For each line below that contains the word "computer", make a copy.

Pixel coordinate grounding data
=== Begin Enclosure ===

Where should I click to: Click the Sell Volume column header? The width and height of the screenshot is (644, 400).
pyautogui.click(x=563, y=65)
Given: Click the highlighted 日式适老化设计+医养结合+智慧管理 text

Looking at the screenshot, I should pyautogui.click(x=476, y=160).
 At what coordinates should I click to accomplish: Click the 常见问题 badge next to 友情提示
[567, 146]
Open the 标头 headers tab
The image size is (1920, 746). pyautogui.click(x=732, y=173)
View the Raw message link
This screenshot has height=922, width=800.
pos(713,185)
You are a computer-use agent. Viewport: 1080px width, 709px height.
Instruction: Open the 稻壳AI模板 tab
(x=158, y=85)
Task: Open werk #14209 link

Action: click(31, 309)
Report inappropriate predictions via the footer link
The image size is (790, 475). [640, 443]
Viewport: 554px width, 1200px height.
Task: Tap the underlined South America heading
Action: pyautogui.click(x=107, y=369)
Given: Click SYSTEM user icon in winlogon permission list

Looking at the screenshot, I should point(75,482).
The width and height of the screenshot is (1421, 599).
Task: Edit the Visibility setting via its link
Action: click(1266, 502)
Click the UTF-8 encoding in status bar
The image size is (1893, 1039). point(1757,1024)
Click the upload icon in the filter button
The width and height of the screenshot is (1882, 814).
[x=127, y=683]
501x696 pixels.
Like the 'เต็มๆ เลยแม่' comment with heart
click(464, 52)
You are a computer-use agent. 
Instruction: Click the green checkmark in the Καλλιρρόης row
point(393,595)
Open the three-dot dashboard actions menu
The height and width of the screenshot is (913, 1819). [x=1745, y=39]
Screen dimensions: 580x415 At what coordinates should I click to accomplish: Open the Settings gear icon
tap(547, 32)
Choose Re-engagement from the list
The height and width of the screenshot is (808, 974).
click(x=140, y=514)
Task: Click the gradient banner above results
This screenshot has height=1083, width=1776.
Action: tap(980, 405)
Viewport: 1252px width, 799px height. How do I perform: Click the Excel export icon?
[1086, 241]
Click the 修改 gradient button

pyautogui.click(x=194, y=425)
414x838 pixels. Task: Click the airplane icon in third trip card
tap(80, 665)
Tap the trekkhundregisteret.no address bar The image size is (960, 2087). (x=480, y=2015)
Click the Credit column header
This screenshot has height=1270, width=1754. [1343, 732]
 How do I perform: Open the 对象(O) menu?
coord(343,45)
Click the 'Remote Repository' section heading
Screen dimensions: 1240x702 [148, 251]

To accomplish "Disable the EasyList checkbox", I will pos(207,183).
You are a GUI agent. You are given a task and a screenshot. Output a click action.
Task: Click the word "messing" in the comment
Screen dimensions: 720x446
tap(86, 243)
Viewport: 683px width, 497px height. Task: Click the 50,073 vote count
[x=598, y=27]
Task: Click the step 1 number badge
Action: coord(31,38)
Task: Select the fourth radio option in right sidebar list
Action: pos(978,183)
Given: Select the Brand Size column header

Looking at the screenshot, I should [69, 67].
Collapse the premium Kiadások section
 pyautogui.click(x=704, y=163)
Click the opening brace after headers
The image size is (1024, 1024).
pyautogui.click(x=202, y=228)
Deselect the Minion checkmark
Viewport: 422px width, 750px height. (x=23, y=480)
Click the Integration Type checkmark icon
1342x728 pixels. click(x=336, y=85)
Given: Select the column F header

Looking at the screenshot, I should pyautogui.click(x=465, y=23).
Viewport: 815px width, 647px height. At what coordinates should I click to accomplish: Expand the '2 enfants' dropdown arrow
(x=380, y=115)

=== End Enclosure ===

### [SOLUTION TO THE PROBLEM]
You are a computer-use agent. Viewport: 1080px width, 709px height.
You are a computer-use agent. 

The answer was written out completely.